> _PROMPT_:
Please find the lines in the entries below that contain the word "Follow", and copy each one.
++++++
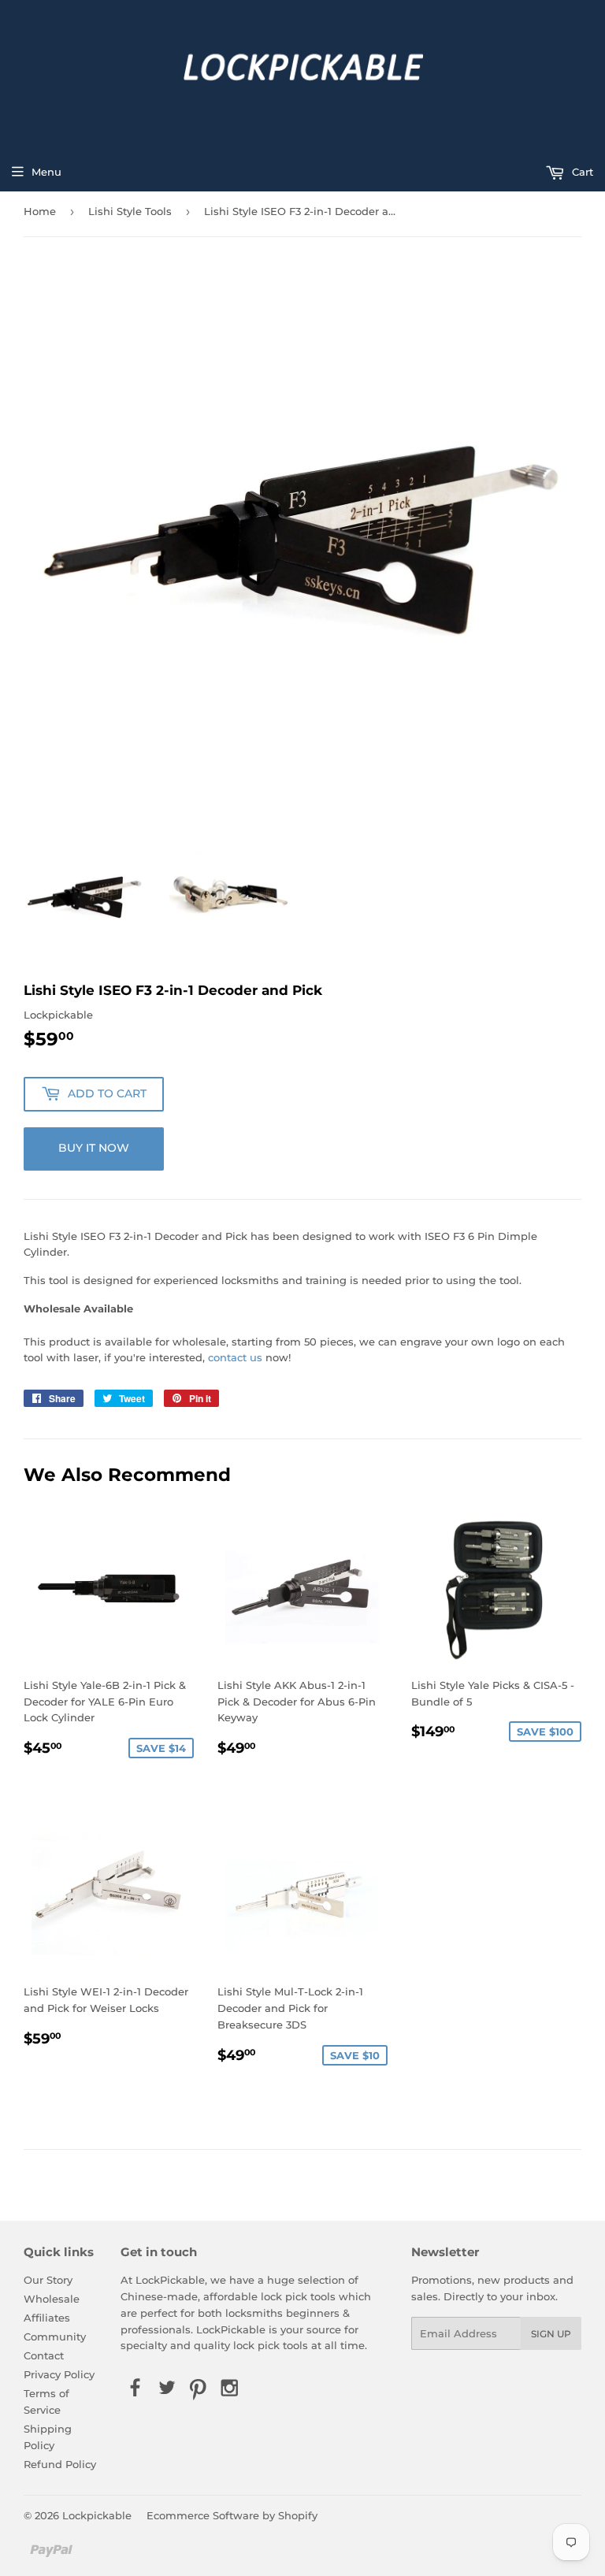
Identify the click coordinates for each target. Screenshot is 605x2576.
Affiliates (47, 2317)
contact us (235, 1357)
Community (55, 2336)
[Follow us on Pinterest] (198, 2388)
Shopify (297, 2515)
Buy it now (93, 1148)
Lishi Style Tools (130, 211)
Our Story (48, 2279)
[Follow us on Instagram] (230, 2388)
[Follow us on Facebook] (135, 2388)
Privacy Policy (59, 2374)
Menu (46, 171)
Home (40, 211)
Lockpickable (97, 2515)
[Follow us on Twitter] (166, 2388)
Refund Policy (60, 2464)
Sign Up (551, 2334)
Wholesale (52, 2298)
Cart (581, 171)
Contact (44, 2355)
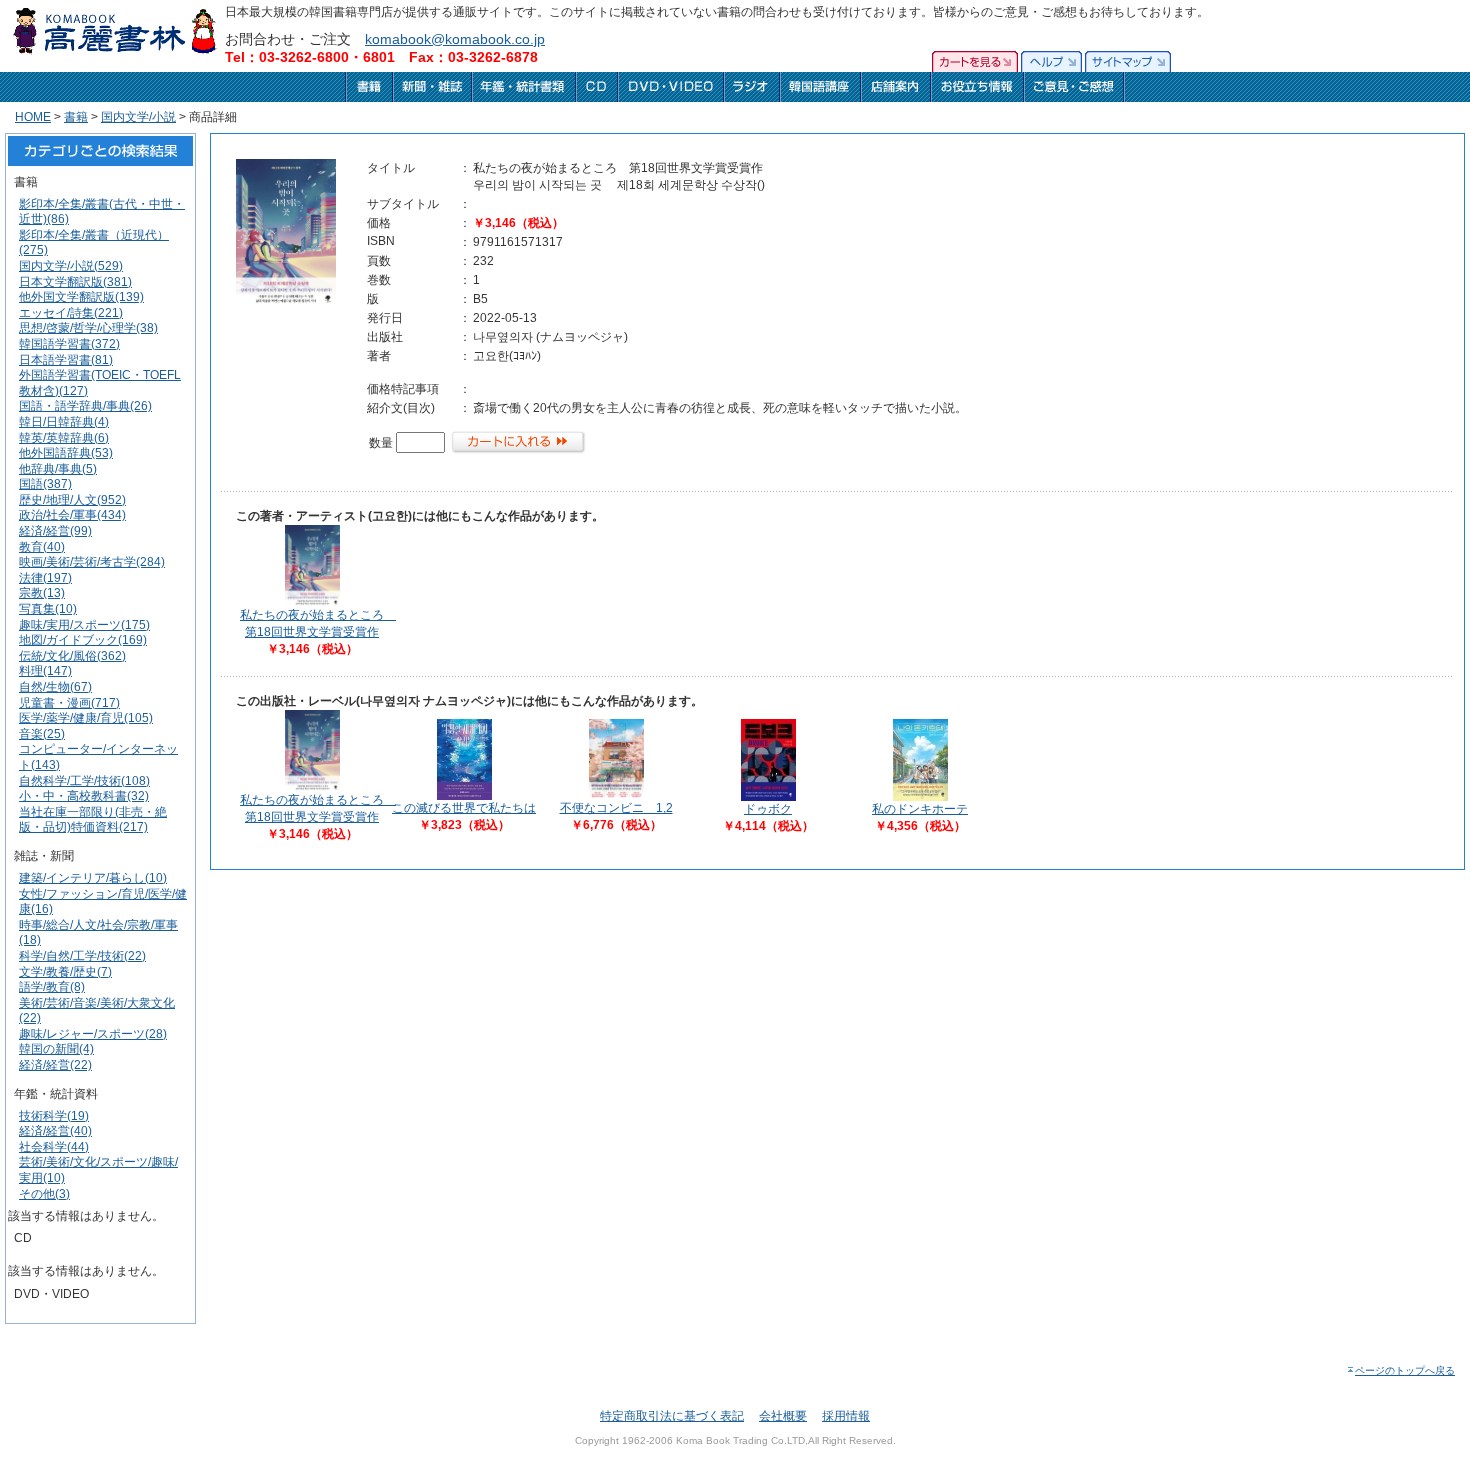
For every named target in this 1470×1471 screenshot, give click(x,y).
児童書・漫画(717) (69, 703)
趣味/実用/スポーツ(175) (84, 625)
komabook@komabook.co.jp (455, 39)
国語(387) (45, 484)
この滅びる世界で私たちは (464, 808)
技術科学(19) (54, 1116)
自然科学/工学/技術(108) (84, 781)
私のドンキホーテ (920, 809)
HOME (33, 117)
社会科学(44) (54, 1147)
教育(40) (42, 547)
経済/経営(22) (55, 1065)
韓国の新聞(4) (56, 1049)
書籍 (76, 117)
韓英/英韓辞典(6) (64, 438)
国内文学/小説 (138, 117)
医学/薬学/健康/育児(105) (86, 718)
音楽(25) (42, 734)
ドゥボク (768, 809)
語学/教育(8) (52, 987)
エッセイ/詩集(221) (71, 313)
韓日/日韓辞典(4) (64, 422)
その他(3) (44, 1194)
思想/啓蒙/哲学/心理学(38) (88, 328)
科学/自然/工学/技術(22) (82, 956)
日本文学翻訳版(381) (75, 282)
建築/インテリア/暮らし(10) (93, 878)
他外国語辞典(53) (66, 453)
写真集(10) (48, 609)
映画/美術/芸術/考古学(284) (92, 562)
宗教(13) (42, 593)
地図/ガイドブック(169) (83, 640)
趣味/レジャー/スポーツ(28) (93, 1034)
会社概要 (783, 1416)
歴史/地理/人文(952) (72, 500)
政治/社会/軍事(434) (72, 515)
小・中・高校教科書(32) (84, 796)
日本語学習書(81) (66, 360)
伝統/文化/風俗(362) (72, 656)
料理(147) (45, 671)
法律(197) (45, 578)
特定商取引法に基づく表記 (672, 1416)
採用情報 (846, 1416)
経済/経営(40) (55, 1131)
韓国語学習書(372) (69, 344)
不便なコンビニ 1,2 (616, 808)
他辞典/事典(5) (58, 469)
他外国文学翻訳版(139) (81, 297)
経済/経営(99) (55, 531)
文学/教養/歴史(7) (65, 972)
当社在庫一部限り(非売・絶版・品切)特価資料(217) (93, 820)
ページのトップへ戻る (1405, 1370)
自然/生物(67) (55, 687)
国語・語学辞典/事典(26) (85, 406)
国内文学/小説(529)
++++++
> _TASK OUTPUT_:
[Follow us on Pinterest] (198, 2388)
[Follow us on Instagram] (230, 2388)
[Follow us on Facebook] (135, 2388)
[Follow us on Twitter] (166, 2388)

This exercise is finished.